The Defense Advanced Research Projects Agency’s (DARPA) new developmental field-deployable, chemical warfare agent-scrubbing system successfully demonstrated that it can safely neutralize more than 99.9999 percent of toxic chemicals simulating sarin, soman, and mustard agents from soil without creating any hazardous by-products.
The new technology was developed under DARPA’s Agnostic Compact Demilitarization of Chemical Agents (ACDC) program.
The soil-scrubbing technology was tested along with the U.S. Military Service’s Tactical Plasma Arc Chemical Warfare Agents Destruction System (PACWADS), which uses high-temperature plasma to convert highly toxic chemicals into safer compounds. It then uses a water-based capture process to eliminate all traces of contaminants.
For the recent demonstration, PACWADS’s water-capture system was replaced with the new soil-scrubbing system and successfully converted toxic agents and associated toxic gasses into non-hazardous salts. DARPA said this system reduces the burden of transporting water to remote sites.
The agency said it plans to continue developing new approaches for destroying chemical agents that would be simpler and more economical than the PACWADS plasma torch.

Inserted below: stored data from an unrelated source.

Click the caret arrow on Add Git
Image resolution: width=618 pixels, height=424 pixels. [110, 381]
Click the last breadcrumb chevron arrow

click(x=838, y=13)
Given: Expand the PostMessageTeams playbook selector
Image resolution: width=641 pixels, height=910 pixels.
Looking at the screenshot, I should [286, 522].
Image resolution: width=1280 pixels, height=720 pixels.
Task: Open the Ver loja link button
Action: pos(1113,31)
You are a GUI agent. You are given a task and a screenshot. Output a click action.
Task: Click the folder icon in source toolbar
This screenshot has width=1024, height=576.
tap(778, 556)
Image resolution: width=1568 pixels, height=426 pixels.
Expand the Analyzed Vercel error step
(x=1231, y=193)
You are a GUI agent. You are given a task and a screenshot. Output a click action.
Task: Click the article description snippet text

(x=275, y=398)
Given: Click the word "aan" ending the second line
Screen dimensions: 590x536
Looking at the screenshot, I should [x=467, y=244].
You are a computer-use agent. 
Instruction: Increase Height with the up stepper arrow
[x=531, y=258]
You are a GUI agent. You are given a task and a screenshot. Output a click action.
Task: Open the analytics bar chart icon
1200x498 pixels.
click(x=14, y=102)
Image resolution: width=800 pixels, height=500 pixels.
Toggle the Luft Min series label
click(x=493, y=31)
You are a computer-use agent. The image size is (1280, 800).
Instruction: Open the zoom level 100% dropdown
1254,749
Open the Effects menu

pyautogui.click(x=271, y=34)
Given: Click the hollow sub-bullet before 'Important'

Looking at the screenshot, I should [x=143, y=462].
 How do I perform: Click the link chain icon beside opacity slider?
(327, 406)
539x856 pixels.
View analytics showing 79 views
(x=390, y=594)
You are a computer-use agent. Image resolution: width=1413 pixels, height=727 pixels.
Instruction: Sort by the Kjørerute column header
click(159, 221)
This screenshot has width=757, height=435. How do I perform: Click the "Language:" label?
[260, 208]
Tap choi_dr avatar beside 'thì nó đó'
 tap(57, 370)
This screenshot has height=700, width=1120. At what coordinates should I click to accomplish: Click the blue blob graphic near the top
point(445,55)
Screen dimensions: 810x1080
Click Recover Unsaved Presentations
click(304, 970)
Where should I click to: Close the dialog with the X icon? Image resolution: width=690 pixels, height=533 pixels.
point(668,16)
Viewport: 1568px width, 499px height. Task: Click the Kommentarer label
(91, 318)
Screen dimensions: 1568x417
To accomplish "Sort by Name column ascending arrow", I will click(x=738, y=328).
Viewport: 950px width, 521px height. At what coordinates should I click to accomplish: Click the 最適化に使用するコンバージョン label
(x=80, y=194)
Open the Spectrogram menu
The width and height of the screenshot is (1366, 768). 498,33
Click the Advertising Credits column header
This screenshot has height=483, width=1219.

“We were very impressed with fast work by DARPA-supported researchers to develop the soil-based scrubber to test with the PACWADS,” DARPA Program Manager Tyler McQuade said. “These successful tests validated a critical component of the ACDC concept—a water-free, non-hazardous, soil-based process for onsite destruction of deadly chemicals. We now look forward to testing the ACDC scrubber with the PACWADS against actual chemical warfare agents in the coming months.”